■ Objective ■
Rewrite the lines below, putting "legend caption" wherever "legend label text" appears and leaving everything else as it is.

---------------

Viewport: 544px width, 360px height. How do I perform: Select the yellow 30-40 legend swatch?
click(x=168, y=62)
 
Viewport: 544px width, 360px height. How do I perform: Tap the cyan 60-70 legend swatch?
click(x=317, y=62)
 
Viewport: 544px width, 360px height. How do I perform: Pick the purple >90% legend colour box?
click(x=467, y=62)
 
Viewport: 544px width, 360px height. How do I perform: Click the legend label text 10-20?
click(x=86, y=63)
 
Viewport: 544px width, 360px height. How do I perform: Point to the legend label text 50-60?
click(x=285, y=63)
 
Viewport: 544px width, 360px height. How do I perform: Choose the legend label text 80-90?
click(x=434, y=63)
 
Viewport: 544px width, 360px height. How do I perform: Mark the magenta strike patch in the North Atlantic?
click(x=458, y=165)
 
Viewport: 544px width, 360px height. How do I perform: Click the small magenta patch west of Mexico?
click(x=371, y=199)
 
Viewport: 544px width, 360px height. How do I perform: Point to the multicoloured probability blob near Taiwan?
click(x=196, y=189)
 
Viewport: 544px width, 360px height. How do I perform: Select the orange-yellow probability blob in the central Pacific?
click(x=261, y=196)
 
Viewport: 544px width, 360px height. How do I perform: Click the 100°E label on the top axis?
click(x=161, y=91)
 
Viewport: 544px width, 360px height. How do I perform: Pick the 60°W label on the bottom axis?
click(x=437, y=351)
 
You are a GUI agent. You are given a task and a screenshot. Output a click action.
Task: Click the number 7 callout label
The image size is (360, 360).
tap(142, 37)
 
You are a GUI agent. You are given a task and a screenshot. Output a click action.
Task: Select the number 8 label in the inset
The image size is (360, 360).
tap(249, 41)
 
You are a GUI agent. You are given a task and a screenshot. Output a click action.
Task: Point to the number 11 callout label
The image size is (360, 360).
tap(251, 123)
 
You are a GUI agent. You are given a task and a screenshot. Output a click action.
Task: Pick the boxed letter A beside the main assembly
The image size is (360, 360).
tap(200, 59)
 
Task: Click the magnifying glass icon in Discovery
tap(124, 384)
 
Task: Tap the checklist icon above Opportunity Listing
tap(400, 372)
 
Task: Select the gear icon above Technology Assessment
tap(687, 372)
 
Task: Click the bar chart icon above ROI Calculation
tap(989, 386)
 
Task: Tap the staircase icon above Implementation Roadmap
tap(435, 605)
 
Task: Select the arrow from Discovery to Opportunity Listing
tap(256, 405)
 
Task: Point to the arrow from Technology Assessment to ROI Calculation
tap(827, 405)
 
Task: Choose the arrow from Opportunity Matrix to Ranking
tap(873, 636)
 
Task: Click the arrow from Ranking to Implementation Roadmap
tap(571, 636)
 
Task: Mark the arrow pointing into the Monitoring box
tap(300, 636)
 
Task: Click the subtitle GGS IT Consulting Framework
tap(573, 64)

---------------

■ Written response ■
Viewport: 544px width, 360px height. How do I perform: Select the yellow 30-40 legend swatch?
click(x=168, y=62)
 
Viewport: 544px width, 360px height. How do I perform: Tap the cyan 60-70 legend swatch?
click(x=317, y=62)
 
Viewport: 544px width, 360px height. How do I perform: Pick the purple >90% legend colour box?
click(x=467, y=62)
 
Viewport: 544px width, 360px height. How do I perform: Click the legend caption 10-20?
click(x=86, y=63)
 
Viewport: 544px width, 360px height. How do I perform: Point to the legend caption 50-60?
click(x=285, y=63)
 
Viewport: 544px width, 360px height. How do I perform: Choose the legend caption 80-90?
click(x=434, y=63)
 
Viewport: 544px width, 360px height. How do I perform: Mark the magenta strike patch in the North Atlantic?
click(x=458, y=165)
 
Viewport: 544px width, 360px height. How do I perform: Click the small magenta patch west of Mexico?
click(x=371, y=199)
 
Viewport: 544px width, 360px height. How do I perform: Point to the multicoloured probability blob near Taiwan?
click(x=196, y=189)
 
Viewport: 544px width, 360px height. How do I perform: Select the orange-yellow probability blob in the central Pacific?
click(x=261, y=196)
 
Viewport: 544px width, 360px height. How do I perform: Click the 100°E label on the top axis?
click(x=161, y=91)
 
Viewport: 544px width, 360px height. How do I perform: Pick the 60°W label on the bottom axis?
click(x=437, y=351)
 
You are a GUI agent. You are given a task and a screenshot. Output a click action.
Task: Click the number 7 callout label
The image size is (360, 360).
tap(142, 37)
 
You are a GUI agent. You are given a task and a screenshot. Output a click action.
Task: Select the number 8 label in the inset
The image size is (360, 360).
tap(249, 41)
 
You are a GUI agent. You are given a task and a screenshot. Output a click action.
Task: Point to the number 11 callout label
The image size is (360, 360).
tap(251, 123)
 
You are a GUI agent. You are given a task and a screenshot. Output a click action.
Task: Pick the boxed letter A beside the main assembly
The image size is (360, 360).
tap(200, 59)
 
Task: Click the magnifying glass icon in Discovery
tap(124, 384)
 
Task: Tap the checklist icon above Opportunity Listing
tap(400, 372)
 
Task: Select the gear icon above Technology Assessment
tap(687, 372)
 
Task: Click the bar chart icon above ROI Calculation
tap(989, 386)
 
Task: Tap the staircase icon above Implementation Roadmap
tap(435, 605)
 
Task: Select the arrow from Discovery to Opportunity Listing
tap(256, 405)
 
Task: Point to the arrow from Technology Assessment to ROI Calculation
tap(827, 405)
 
Task: Choose the arrow from Opportunity Matrix to Ranking
tap(873, 636)
 
Task: Click the arrow from Ranking to Implementation Roadmap
tap(571, 636)
 
Task: Mark the arrow pointing into the Monitoring box
tap(300, 636)
 
Task: Click the subtitle GGS IT Consulting Framework
tap(573, 64)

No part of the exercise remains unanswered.